──────── Task input ────────
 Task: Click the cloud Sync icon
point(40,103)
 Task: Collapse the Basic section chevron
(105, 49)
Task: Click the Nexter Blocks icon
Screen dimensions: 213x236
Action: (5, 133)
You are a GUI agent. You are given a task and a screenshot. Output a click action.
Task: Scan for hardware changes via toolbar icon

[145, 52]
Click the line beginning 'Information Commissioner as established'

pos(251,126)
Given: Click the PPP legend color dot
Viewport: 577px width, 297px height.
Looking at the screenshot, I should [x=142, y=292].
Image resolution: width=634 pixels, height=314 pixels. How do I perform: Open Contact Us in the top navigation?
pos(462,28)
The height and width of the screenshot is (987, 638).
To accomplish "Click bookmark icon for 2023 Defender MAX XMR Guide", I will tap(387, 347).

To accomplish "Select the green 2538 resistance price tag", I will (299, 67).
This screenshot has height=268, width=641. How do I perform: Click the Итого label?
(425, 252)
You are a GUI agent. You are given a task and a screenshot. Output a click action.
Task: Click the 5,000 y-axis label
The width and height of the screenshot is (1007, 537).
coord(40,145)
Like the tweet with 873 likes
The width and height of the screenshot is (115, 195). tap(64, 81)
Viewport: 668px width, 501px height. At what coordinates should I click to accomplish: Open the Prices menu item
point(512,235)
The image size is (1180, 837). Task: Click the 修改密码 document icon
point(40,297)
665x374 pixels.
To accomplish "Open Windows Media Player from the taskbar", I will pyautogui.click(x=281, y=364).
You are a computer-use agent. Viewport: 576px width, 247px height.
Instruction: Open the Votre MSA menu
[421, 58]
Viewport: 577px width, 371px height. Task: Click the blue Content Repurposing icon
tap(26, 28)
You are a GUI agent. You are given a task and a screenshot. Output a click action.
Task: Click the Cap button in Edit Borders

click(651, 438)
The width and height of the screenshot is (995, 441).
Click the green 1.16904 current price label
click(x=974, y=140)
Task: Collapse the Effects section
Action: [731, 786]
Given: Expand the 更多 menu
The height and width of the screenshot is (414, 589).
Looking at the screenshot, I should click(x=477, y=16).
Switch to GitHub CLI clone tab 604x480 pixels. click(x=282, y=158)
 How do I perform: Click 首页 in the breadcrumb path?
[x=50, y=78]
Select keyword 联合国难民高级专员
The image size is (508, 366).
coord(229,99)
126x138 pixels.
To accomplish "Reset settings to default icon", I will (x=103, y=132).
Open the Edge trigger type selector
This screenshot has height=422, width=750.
────────
## Exercise description
Each entry must be retyped exactly as it was written above.

## Response area
 Task: Click the cloud Sync icon
point(40,103)
 Task: Collapse the Basic section chevron
(105, 49)
Task: Click the Nexter Blocks icon
Screen dimensions: 213x236
Action: (5, 133)
You are a GUI agent. You are given a task and a screenshot. Output a click action.
Task: Scan for hardware changes via toolbar icon

[145, 52]
Click the line beginning 'Information Commissioner as established'

pos(251,126)
Given: Click the PPP legend color dot
Viewport: 577px width, 297px height.
Looking at the screenshot, I should [x=142, y=292].
Image resolution: width=634 pixels, height=314 pixels. How do I perform: Open Contact Us in the top navigation?
pos(462,28)
The height and width of the screenshot is (987, 638).
To accomplish "Click bookmark icon for 2023 Defender MAX XMR Guide", I will tap(387, 347).

To accomplish "Select the green 2538 resistance price tag", I will (299, 67).
This screenshot has height=268, width=641. How do I perform: Click the Итого label?
(425, 252)
You are a GUI agent. You are given a task and a screenshot. Output a click action.
Task: Click the 5,000 y-axis label
The width and height of the screenshot is (1007, 537).
coord(40,145)
Like the tweet with 873 likes
The width and height of the screenshot is (115, 195). tap(64, 81)
Viewport: 668px width, 501px height. At what coordinates should I click to accomplish: Open the Prices menu item
point(512,235)
The image size is (1180, 837). Task: Click the 修改密码 document icon
point(40,297)
665x374 pixels.
To accomplish "Open Windows Media Player from the taskbar", I will pyautogui.click(x=281, y=364).
You are a computer-use agent. Viewport: 576px width, 247px height.
Instruction: Open the Votre MSA menu
[421, 58]
Viewport: 577px width, 371px height. Task: Click the blue Content Repurposing icon
tap(26, 28)
You are a GUI agent. You are given a task and a screenshot. Output a click action.
Task: Click the Cap button in Edit Borders

click(651, 438)
The width and height of the screenshot is (995, 441).
Click the green 1.16904 current price label
click(x=974, y=140)
Task: Collapse the Effects section
Action: [731, 786]
Given: Expand the 更多 menu
The height and width of the screenshot is (414, 589).
Looking at the screenshot, I should click(x=477, y=16).
Switch to GitHub CLI clone tab 604x480 pixels. click(x=282, y=158)
 How do I perform: Click 首页 in the breadcrumb path?
[x=50, y=78]
Select keyword 联合国难民高级专员
The image size is (508, 366).
coord(229,99)
126x138 pixels.
To accomplish "Reset settings to default icon", I will (x=103, y=132).
Open the Edge trigger type selector
This screenshot has height=422, width=750.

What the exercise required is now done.